Typical coach, Smart said his team could play better defensively, but frankly that might be illegal. The Rams not only forced 22 turnovers but scored on practically every one, piling up 34 points off turnovers to Butler's anemic two. They swiped 17 steals, or two more than any other team has against Butler since 2001, and somehow coughed it up only eight times.
It was so bad that Stevens effectively benched his two best players: Rotnei Clarke and Andrew Smith each played just four minutes in the second half.
Asked whether the Bulldogs looked overwhelmed, Theus, responsible for five of those steals, grinned.
"I don't know," he said. "What do you think?"
The Rams certainly weren't, which was Smart's concern. This game has been of the circle-the-date variety in town since the schedule came out. VCU didn't want to call it a revenge game for the Final Four, but the fans did.
Students camped out in tents to be first in line -- Shakaville, naturally -- and although a sellout is nothing new here (the Rams have filled the Siegel Center 34 consecutive times), this one had a little more buzz to it.
"My biggest concern this week was there was so much emphasis on this game, what a big game it was and there was so much buildup, I didn't want them to psych themselves out," Smart said. "I didn't want them to think if they didn't play well or didn't shoot well, we'd fall off the face of the Earth. We have to be aggressive and confident to play well, and today we were."
There is no danger of them falling off the map now. The Atlantic 10 tournament is a week away and as complicated as any in the country. Saint Louis leads the league, but by just half a game; La Salle is 1.5 back, then Butler and Temple behind them.
If there is a truism, it is that defense will make a big difference in deciding who wins. SLU and VCU both play great, albeit different, defense, and until this debacle, Butler wasn't exactly terrible, nor is La Salle or Temple.

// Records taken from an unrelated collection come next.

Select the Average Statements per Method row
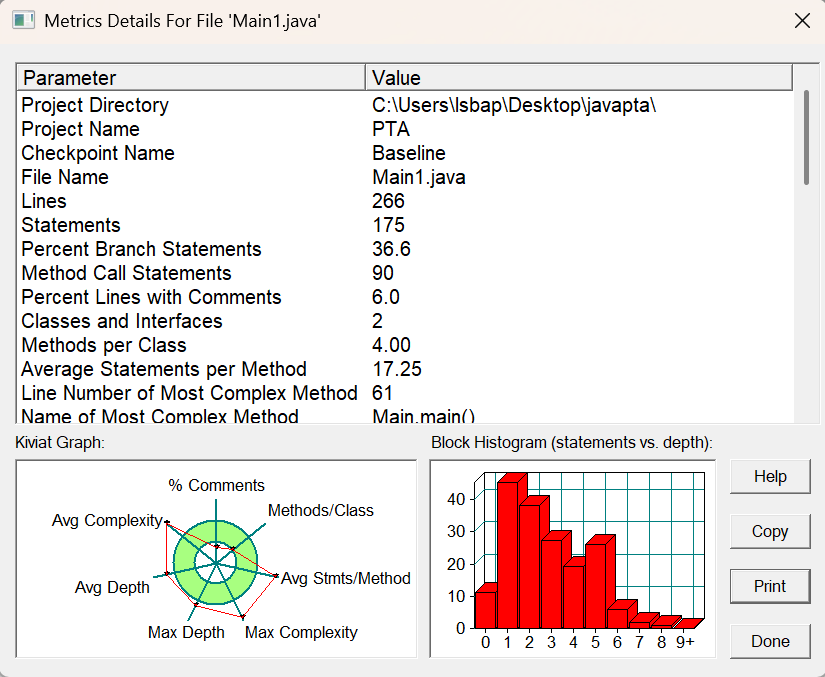The height and width of the screenshot is (677, 825). point(405,369)
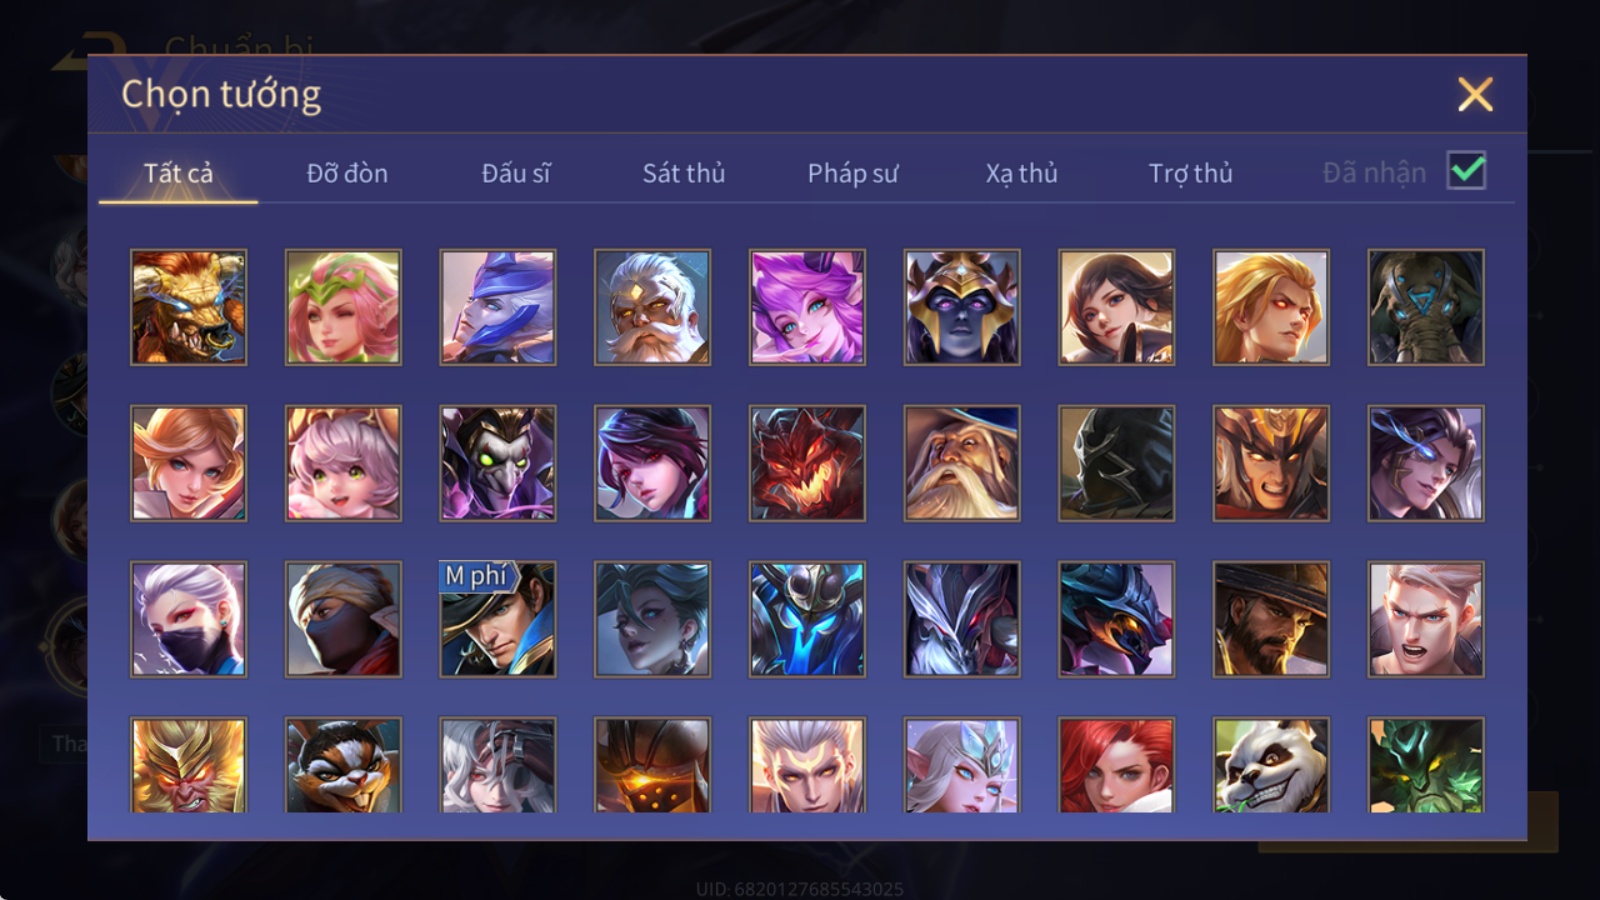Image resolution: width=1600 pixels, height=900 pixels.
Task: Pick the elephant hero portrait
Action: [x=1426, y=307]
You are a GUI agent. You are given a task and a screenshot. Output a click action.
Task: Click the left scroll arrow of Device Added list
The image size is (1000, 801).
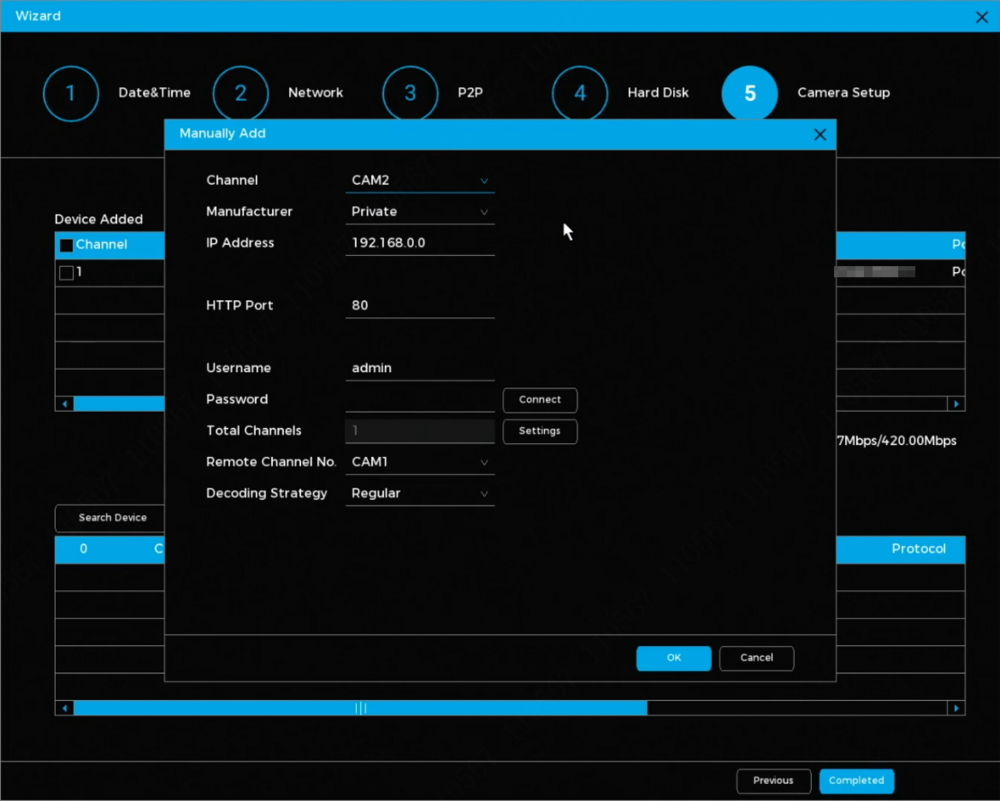(x=66, y=404)
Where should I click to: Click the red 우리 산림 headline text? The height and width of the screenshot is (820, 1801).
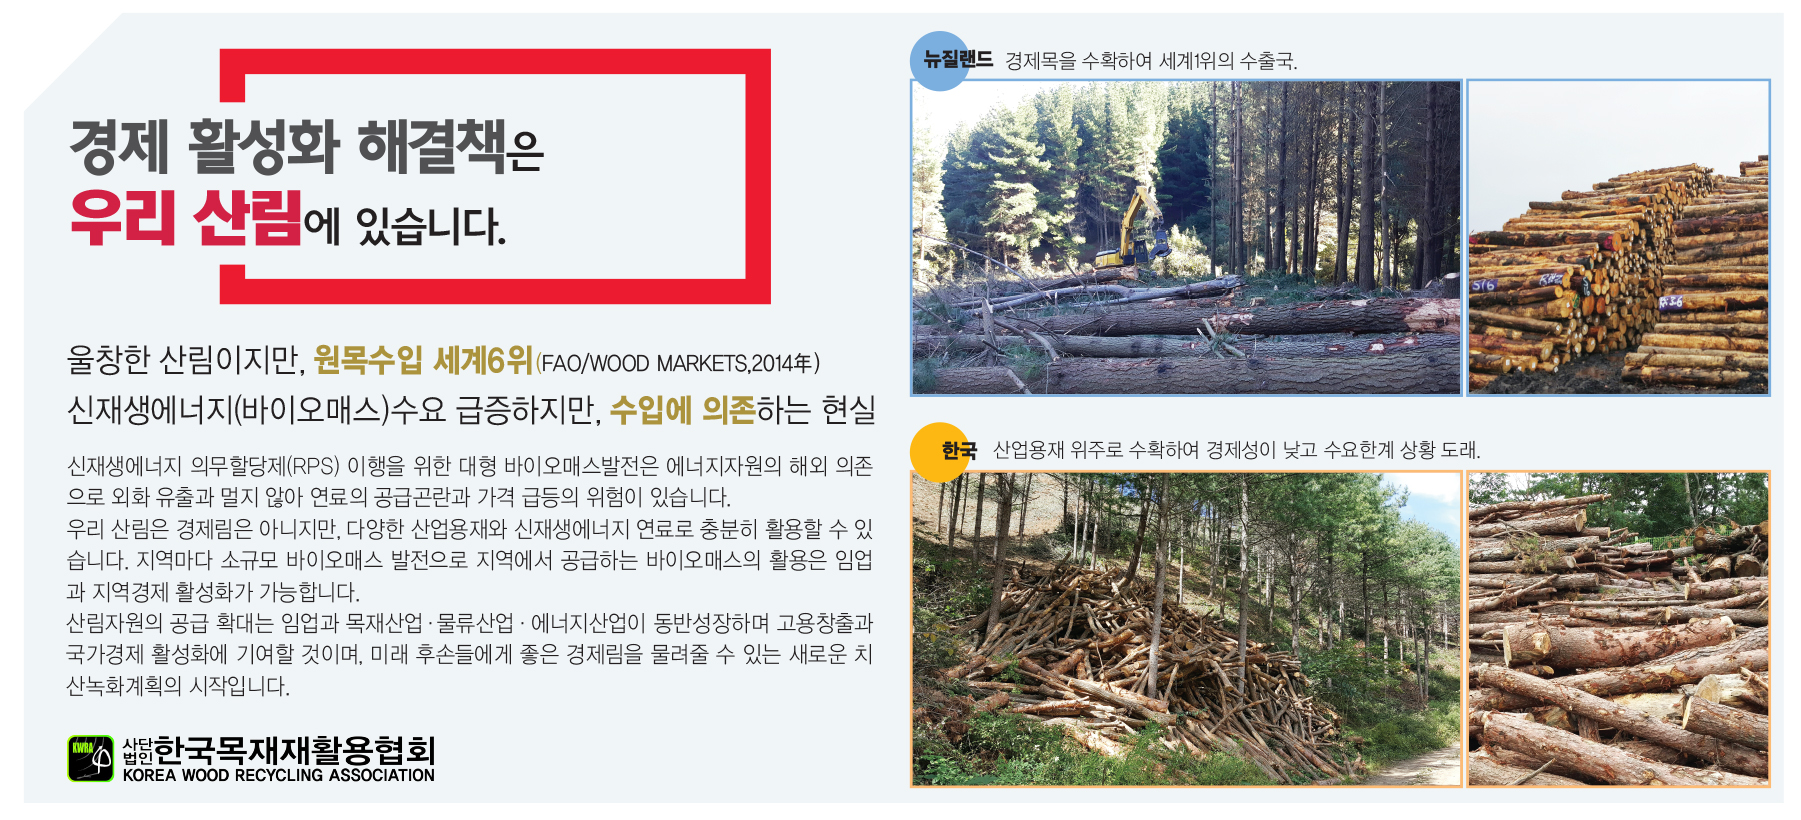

Does VCU's havoc give the Rams an edge?
Maybe, but they have to score to get going. In each of their six losses, the Rams didn't shoot the ball well and so, as critical as all those steals were against Butler, so was the 43 percent shooting from the arc and the 48 from the floor.
"You know what you need to do against them, and you can do it on a blueprint and map it out," Stevens said. "But at the end of the day, nobody is able to simulate their speed. You have to get stops because when they start scoring like that, they're impossible to beat because they force you to play the way they want to play. They really get into the ball."